Un borgo di passaggio attraverso le Alpi

Visitare Rango permetterà di capire l’importante funzione di passaggio di questo borgo che, con la sua fitta architettura coperta permetteva a pellegrini, mercanti e viandanti di attraversare il borgo rimanendo al coperto dei suoi portici e delle sue corti coperte, senza soffrire il gelo e le intemperie invernali.

Una struttura urbana unica nel suo genere

Si accede al borgo attraversando un arco coronato da una meridiana e da un’elegante bifora e si entra immediatamente nell’intrico delle strade, dei cunicoli e delle corti interne che costituiscono la vera anima di Rango.
I massicci edifici contadini furono costruiti uno accanto all’altro e sono caratterizzati, oltre che dai grandi portoni decorati, anche dai “volt”, gli androni sotto ai quali si poteva trovare rifugio durante le piogge. Le corti interne dette “portec” erano collegate le une alle altre da loggiati e passaggi coperti che mettevano in comunicazione i vari caseggiati.
Le dimore contadine erano costituite da lunghissimi blocchi abitativi che ospitavano, sotto un unico tetto, le abitazioni di più famiglie con relativi ricoveri per gli animali. Nelle grandi sale comuni ci si ritrovava la sera per filare la lana e per raccontare vecchie storie alla luce del focolare.
Attualmente gli antichi volt di Rango vengono aperti e decorati in occasione dei celebri mercatini di Natale, durante il quale il paese si popola di luci e odori tipici del periodo natalizio e della gastronomia del borgo.

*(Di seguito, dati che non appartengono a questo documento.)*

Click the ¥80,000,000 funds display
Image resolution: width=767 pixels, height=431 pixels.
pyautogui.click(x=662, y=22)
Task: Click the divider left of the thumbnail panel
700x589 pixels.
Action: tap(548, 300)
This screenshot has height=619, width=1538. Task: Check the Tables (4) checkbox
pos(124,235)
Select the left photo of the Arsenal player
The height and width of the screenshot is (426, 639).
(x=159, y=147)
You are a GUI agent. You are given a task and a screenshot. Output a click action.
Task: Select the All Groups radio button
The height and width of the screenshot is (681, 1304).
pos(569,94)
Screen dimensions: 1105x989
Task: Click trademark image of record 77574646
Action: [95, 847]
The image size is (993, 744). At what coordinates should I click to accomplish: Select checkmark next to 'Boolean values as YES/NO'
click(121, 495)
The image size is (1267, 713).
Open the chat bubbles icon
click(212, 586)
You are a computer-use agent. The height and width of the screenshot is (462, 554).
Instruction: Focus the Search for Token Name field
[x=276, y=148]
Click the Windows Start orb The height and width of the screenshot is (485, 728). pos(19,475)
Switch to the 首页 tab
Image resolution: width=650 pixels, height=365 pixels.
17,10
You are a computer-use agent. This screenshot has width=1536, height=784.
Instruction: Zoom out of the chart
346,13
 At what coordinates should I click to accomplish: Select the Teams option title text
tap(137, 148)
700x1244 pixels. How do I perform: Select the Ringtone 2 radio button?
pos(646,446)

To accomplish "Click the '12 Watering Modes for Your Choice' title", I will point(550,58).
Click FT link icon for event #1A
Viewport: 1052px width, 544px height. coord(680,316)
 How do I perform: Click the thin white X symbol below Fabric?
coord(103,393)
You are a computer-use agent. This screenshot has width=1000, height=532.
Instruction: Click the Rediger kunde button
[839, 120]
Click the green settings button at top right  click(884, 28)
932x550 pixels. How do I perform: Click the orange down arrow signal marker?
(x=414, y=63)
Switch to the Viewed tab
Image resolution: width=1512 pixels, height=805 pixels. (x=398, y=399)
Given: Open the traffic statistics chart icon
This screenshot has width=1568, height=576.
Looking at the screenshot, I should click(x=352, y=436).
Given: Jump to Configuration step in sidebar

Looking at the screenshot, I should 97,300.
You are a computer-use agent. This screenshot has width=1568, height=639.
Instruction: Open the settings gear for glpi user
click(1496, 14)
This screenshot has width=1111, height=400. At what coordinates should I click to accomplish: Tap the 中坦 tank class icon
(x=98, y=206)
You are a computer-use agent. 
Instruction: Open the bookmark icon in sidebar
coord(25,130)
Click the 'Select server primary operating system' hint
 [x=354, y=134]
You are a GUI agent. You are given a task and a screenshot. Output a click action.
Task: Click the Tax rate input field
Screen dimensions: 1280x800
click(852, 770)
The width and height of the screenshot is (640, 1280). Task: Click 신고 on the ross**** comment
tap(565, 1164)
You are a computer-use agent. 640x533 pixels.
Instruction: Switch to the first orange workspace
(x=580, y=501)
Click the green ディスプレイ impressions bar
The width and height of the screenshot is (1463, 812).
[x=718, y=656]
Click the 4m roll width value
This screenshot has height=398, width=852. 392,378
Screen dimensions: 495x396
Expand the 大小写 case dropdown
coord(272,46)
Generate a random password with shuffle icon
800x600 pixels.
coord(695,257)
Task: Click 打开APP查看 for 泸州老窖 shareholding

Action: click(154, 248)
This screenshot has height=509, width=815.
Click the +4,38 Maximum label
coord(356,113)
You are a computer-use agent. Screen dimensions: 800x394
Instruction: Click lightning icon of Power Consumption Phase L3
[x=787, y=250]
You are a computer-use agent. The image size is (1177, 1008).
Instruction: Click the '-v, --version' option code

Visitare Rango alla scoperta dei suoi tesori culinari

Le noci di Rango sono una prelibatezza dell’agricoltura trentina. Di piccole dimensioni, dalla forma allungata e la buccia sottile, facile da rompere, le noci di Rango si distinguono per l’inconfondibile sapore speziato. Le noci sono alla base della preparazione di pani e di dolciumi tipici, nel prelibato liquore nocino e nel raro salame alle noci. Un altro salame tipico della zone e altrettanto prelibato è il salame di maiale con rape cotte, oggi riconosciuto come presidio slow food. La carne di maiale, assieme a quella del manzo, viene prodotta e lavorata secondo le antiche conoscenze artigianali che ne mantengono inalterate da tempo gusto e salubrità.